Iran’s new legal chief urges release of protesters

Tehran, September 01: Iran’s new judiciary chief has called for the swift release of some protesters jailed in the aftermath of the June presidential election, newspapers Tuesday quoted a prominent MP as saying.

“Ayatollah (Sadeq) Larijani said it is necessary to release immediately a group of detainees,” said Kazem Jalali, who is the spokesman of a parliamentary panel set up to look into unrest that followed the disputed poll.

Jalali, who met Larijani yesterday, said the judiciary chief also “insisted that the defendants’ trials should fully respect the penal proceedings code,” the reformist Sarmayeh newspaper said.

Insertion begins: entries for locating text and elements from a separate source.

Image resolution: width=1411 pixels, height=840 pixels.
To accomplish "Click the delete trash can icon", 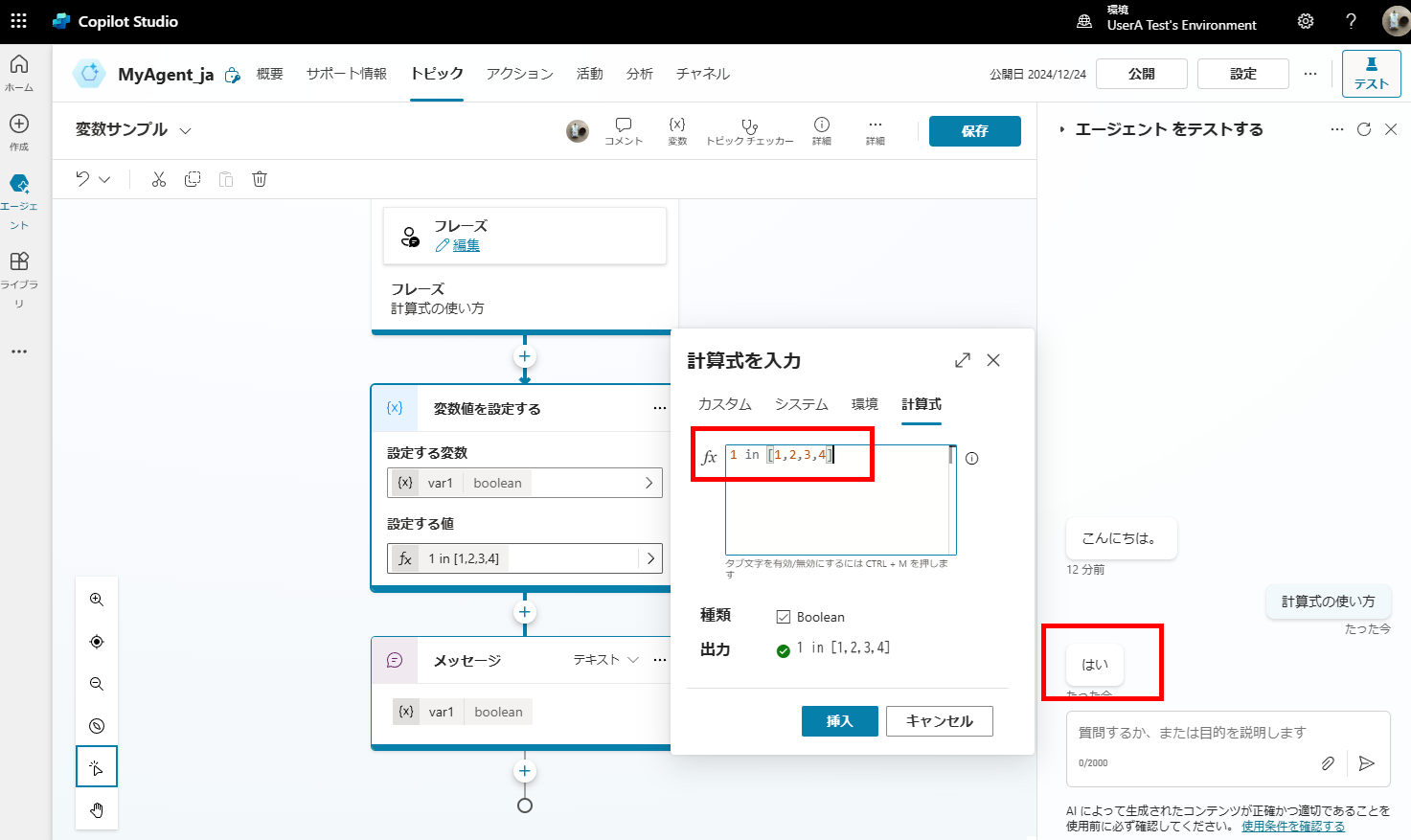I will click(260, 179).
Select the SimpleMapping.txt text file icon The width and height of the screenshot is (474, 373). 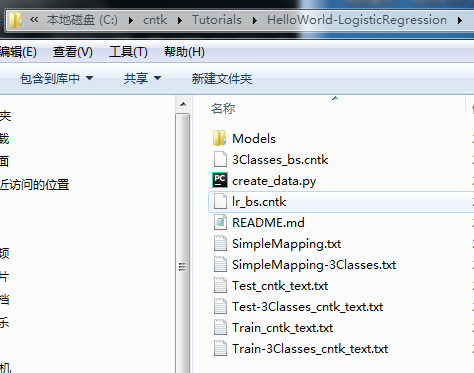[x=220, y=243]
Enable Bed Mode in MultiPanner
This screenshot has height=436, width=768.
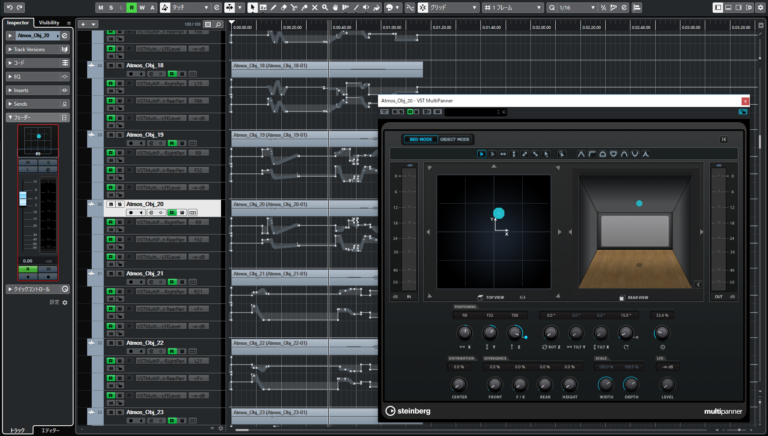pyautogui.click(x=420, y=139)
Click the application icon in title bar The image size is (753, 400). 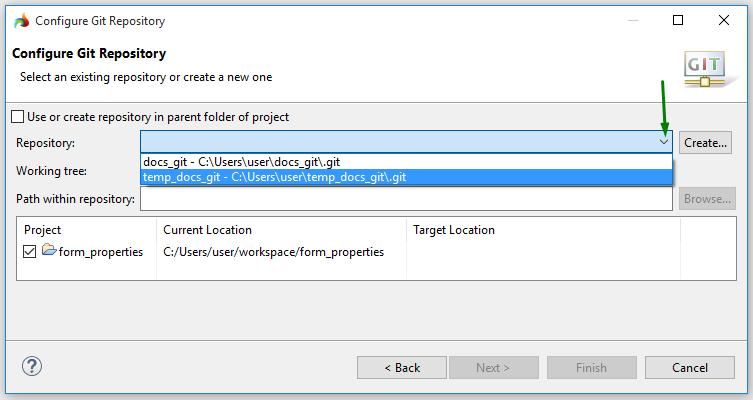(21, 20)
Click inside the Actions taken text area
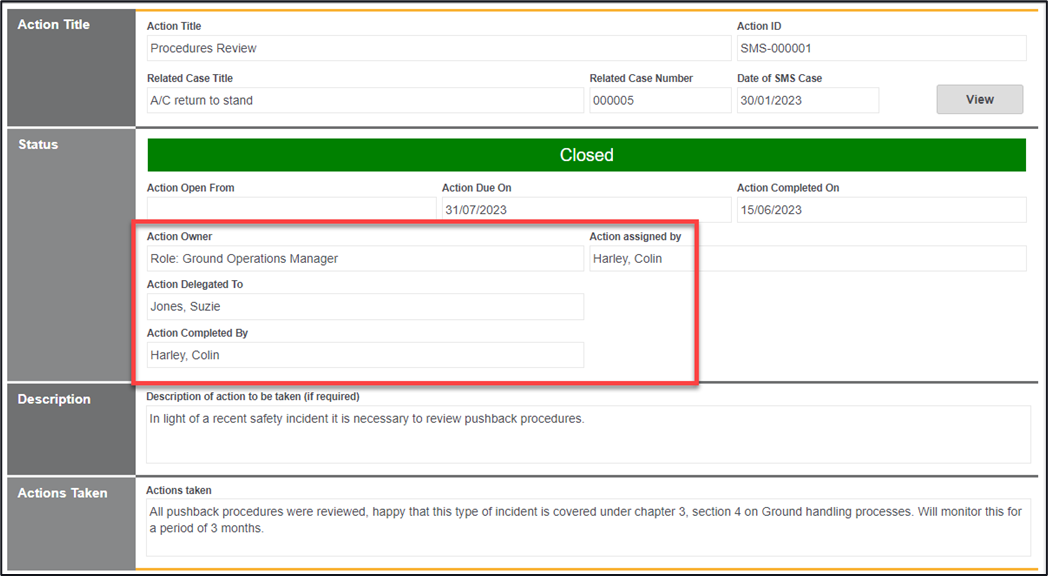Viewport: 1048px width, 576px height. click(587, 527)
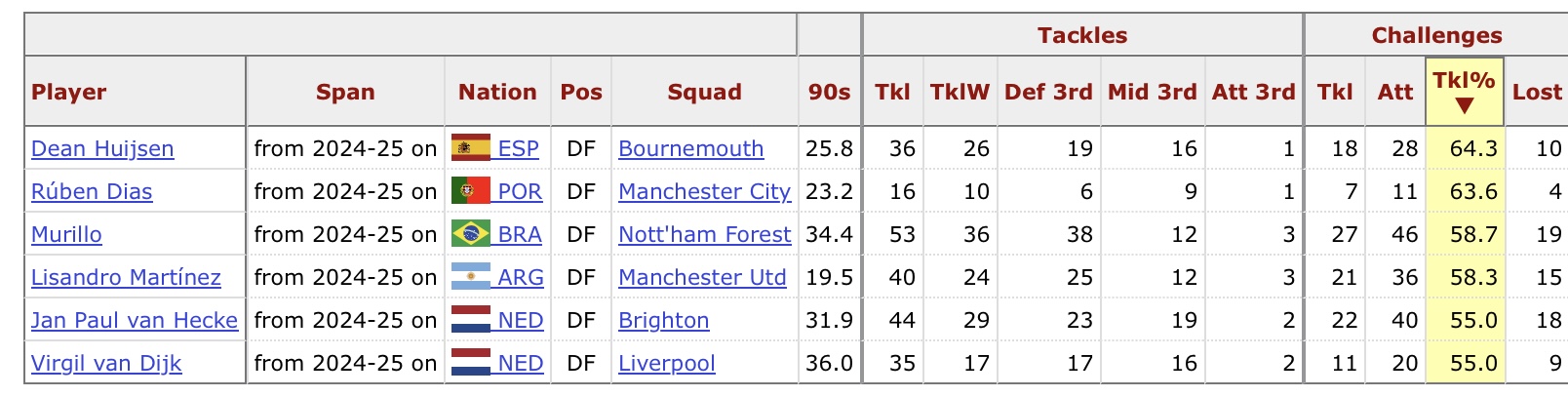Click the Spain flag icon
The image size is (1568, 397).
click(x=470, y=148)
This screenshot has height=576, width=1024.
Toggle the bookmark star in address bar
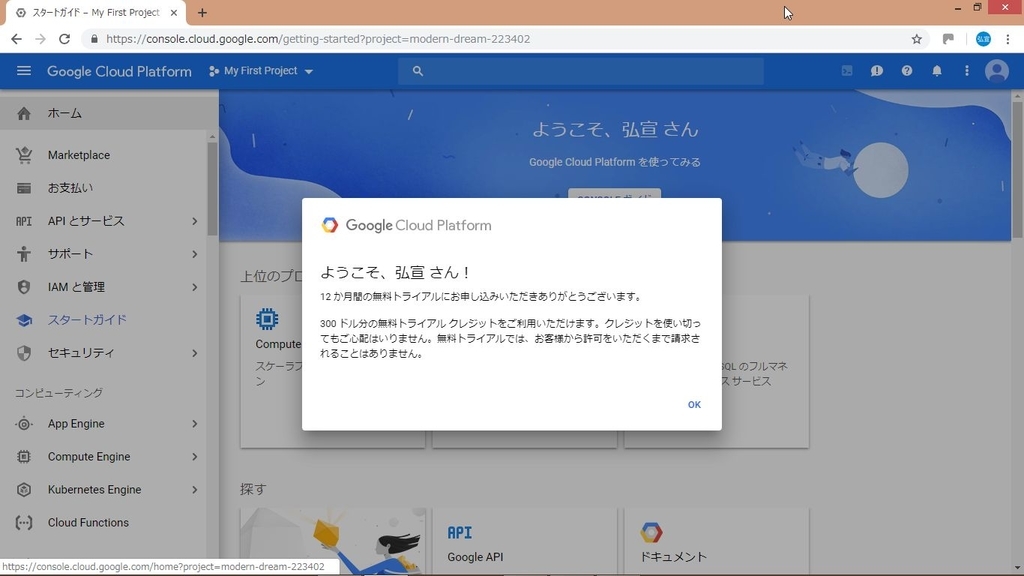(x=916, y=39)
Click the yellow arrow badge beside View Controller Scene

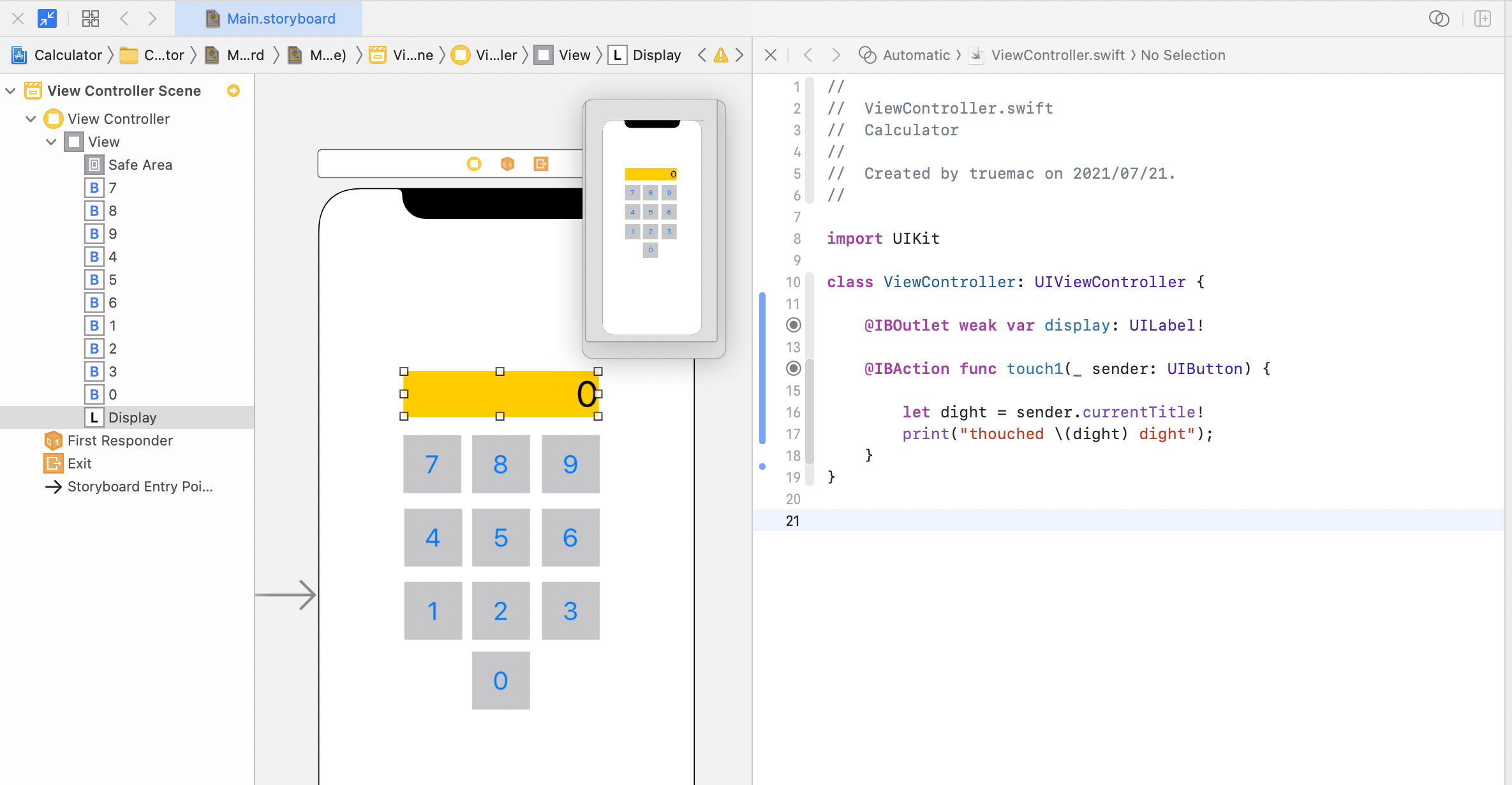coord(233,91)
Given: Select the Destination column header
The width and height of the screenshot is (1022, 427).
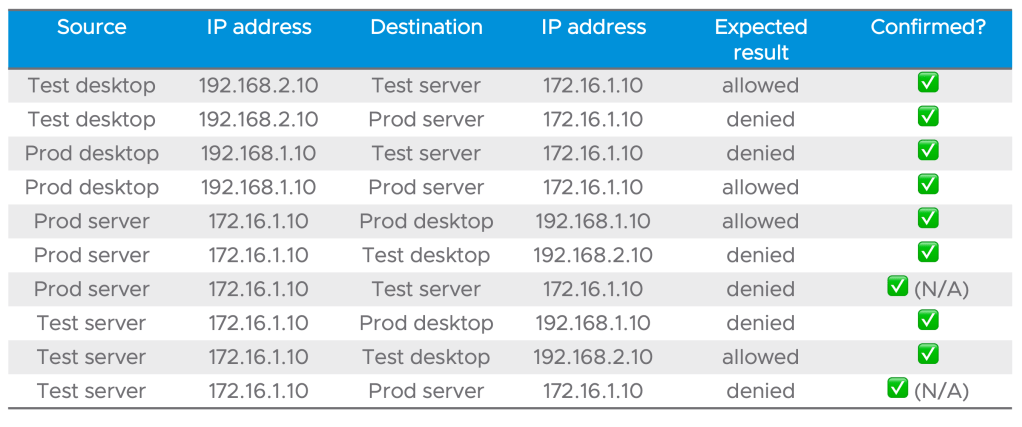Looking at the screenshot, I should pos(426,27).
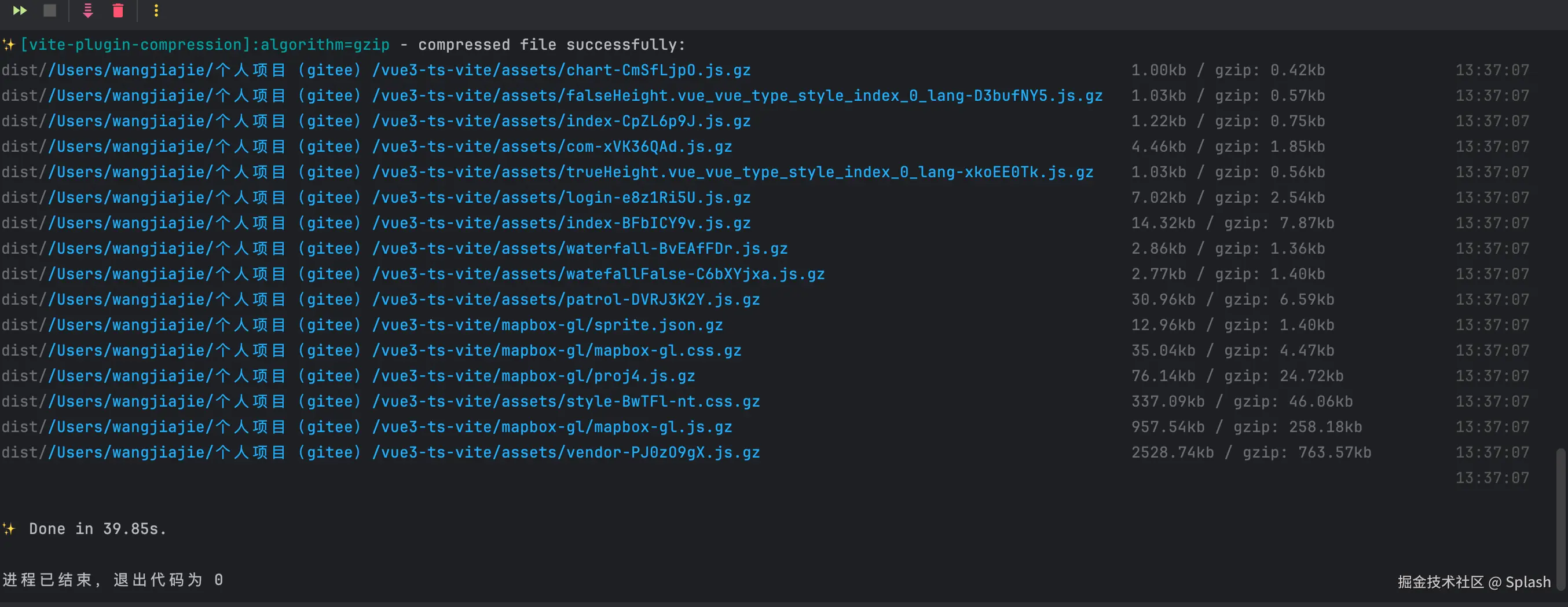Image resolution: width=1568 pixels, height=607 pixels.
Task: Click the mapbox-gl.css.gz path link
Action: click(395, 350)
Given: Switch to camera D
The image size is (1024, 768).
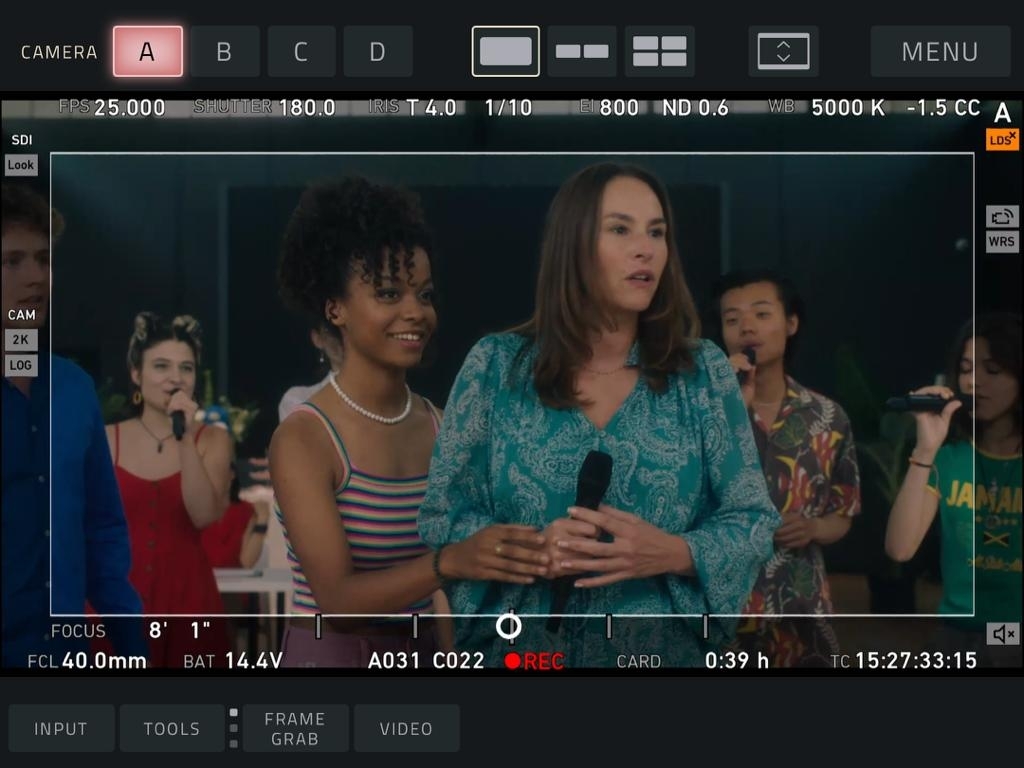Looking at the screenshot, I should [377, 51].

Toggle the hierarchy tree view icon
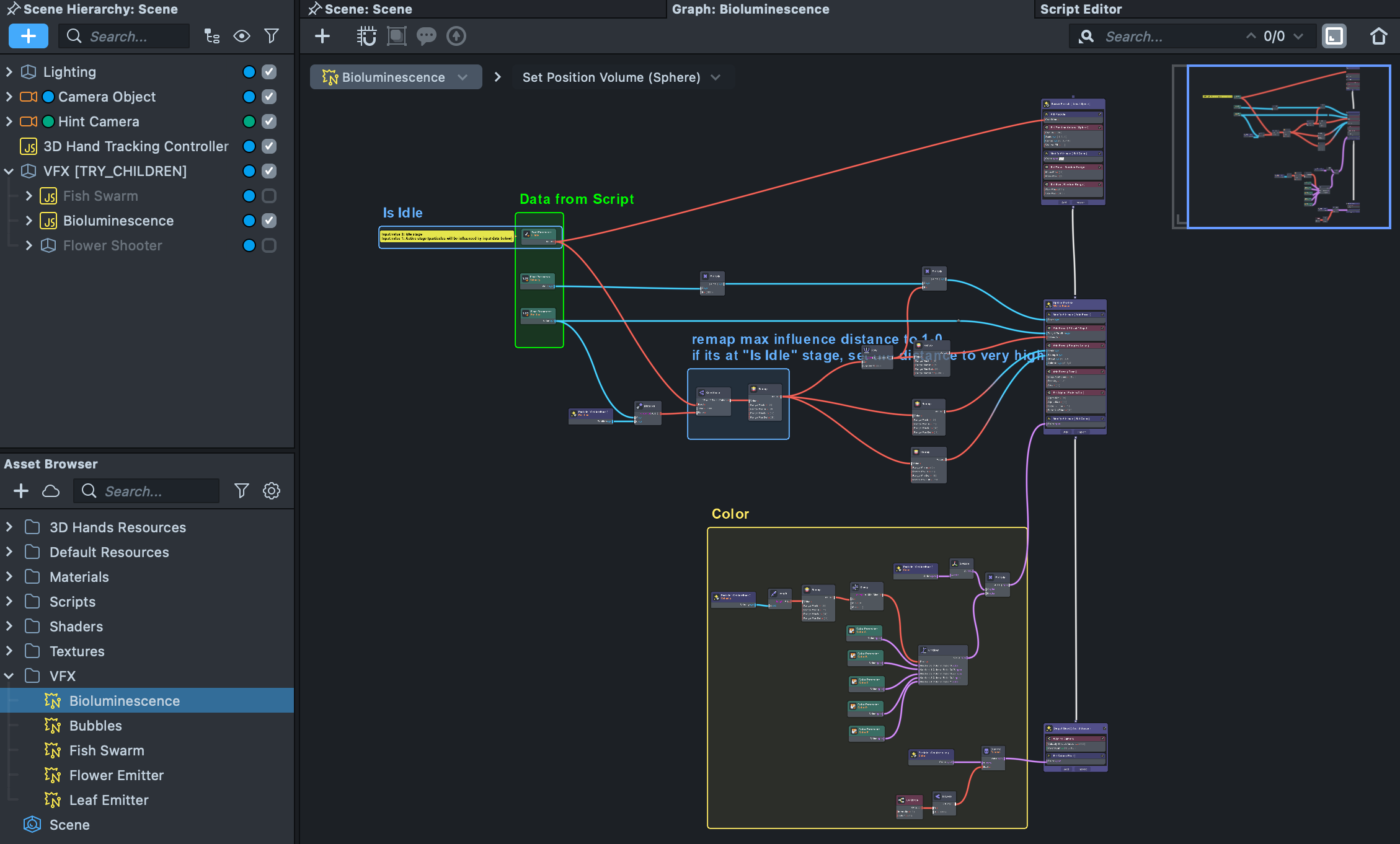[x=212, y=36]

The June 12 re-election of President Mahmoud Ahmadinejad sparked massive street protests in Tehrean in which 4,000 people were initially arrested and at least 30 and by opposition accounts 69 people were killed.

Iran still holds hundreds of people, and has put 140, including senior reformers and journalists, on trial on charges of seeking a soft overthrow of the Islamic regime and inciting protests.

The opposition has condemned what it calls the “show trials” and says that defendants have been denied proper legal counsel and coerced into confessions.

Iranian authorities have also come under fire over allegations of rape and torture of protesters in detention.